Baisse des marchandises et des passagers : les ports MT à la peine en 2024 !
Wismar sera en 2024 le deuxième plus grand port du Mecklembourg-Poméranie occidentale. Analyse du débit de marchandises, du nombre de passagers et des défis économiques.

Baisse des marchandises et des passagers : les ports MT à la peine en 2024 !
En Mecklembourg-Poméranie occidentale, les ports maritimes sont entrés dans une période difficile. Fort n-tv En 2024, les ports ont enregistré une baisse des marchandises manutentionnées mais aussi du nombre de passagers. Le débit de marchandises a chuté de 1,7 pour cent et s'est élevé à près de 30 millions de tonnes. Le nombre de passagers a également diminué de 4,3 pour cent, à environ 3,2 millions. Le contexte est l’incertitude économique en Allemagne et chez ses partenaires commerciaux internationaux comme la Chine.
La valeur est particulièrement frappante dans le port d'outre-mer de Rostock, qui reste le plus grand port du Land avec 23,4 millions de tonnes. Ici, la baisse du débit de marchandises a été de 3 pour cent. Détail intéressant : malgré ces réductions sévères, Rostock a connu une véritable progression au cours des dix dernières années - par rapport aux 21 millions de tonnes traitées en 2014, il s'agit d'une augmentation significative.

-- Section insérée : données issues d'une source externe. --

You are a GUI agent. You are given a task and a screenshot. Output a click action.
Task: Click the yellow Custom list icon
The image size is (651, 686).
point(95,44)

Rostock reste un poids lourd
Rostock peut s'attendre à un résultat paradoxalement positif : environ 2,8 millions de visiteurs ont été enregistrés dans le trafic passagers, ce qui correspond à une légère baisse par rapport à l'année précédente. Le port de Sassnitz suit cependant avec au moins 270 000 passagers. Les chiffres montrent que les marchandises ferry et RoRo représentent la plus grande part du débit total, soit 16,5 millions de tonnes. Les quantités de pétrole brut pompées dans le pipeline destiné à la raffinerie PCK à Schwedt jouent également un rôle important : le débit est resté stable à six millions de tonnes.
Ce qui est frappant, c'est l'augmentation du débit de marchandises liquides, qui s'est maintenu à 7,9 millions de tonnes. À l’inverse, le débit de marchandises en vrac, et notamment de charbon, a connu une évolution négative en raison de la longue période d’arrêt de la centrale au charbon de Rostock en raison de travaux de réparation. Cela s'est également reflété dans le secteur de la construction par une baisse des matériaux de construction.
Des investissements pour l'avenir
Pour relever ces défis, le port a investi près de 18 millions d'euros dans l'infrastructure en 2024. Des investissements d'environ 50 millions d'euros sont prévus pour l'année à venir. Le directeur général Tesch a clairement indiqué que malgré les déclins, l'accent était mis sur la tendance à la croissance à long terme : le port a connu une croissance constante ces dernières années.
La situation dans l’ensemble du secteur maritime reste tendue. Les ports maritimes allemands ont enregistré un débit total de 274 millions de tonnes, soit une augmentation de 2,3 pour cent. Cependant, l'industrie est à un niveau comparable à celui d'il y a 20 ans, ce qui n'est pas surprenant compte tenu des défis tels que la complexité des routes et l'enthousiasme suscité par le canal de Suez. Statiste rapporte que plus de 90 pour cent du volume du commerce mondial est transporté par voie maritime, soulignant encore davantage l’importance des ports maritimes.
Le transport maritime doit se préparer pour l’avenir. Les grandes compagnies maritimes visent à devenir neutres sur le plan climatique d'ici 2050 - un objectif ambitieux qui s'accompagnera principalement de carburants alternatifs tels que le méthanol vert. Néanmoins, la disponibilité de ces carburants écologiques reste un défi majeur pour l’industrie.
En résumé, on peut dire que les ports du Mecklembourg-Poméranie occidentale sont confrontés à une époque de changement. Les déclins actuels pourraient être temporaires, mais avec des investissements ciblés et un regard tourné vers l'avenir, on peut espérer que la situation s'améliorera bientôt à nouveau, fidèle à la devise : « Les crises offrent aussi des opportunités ».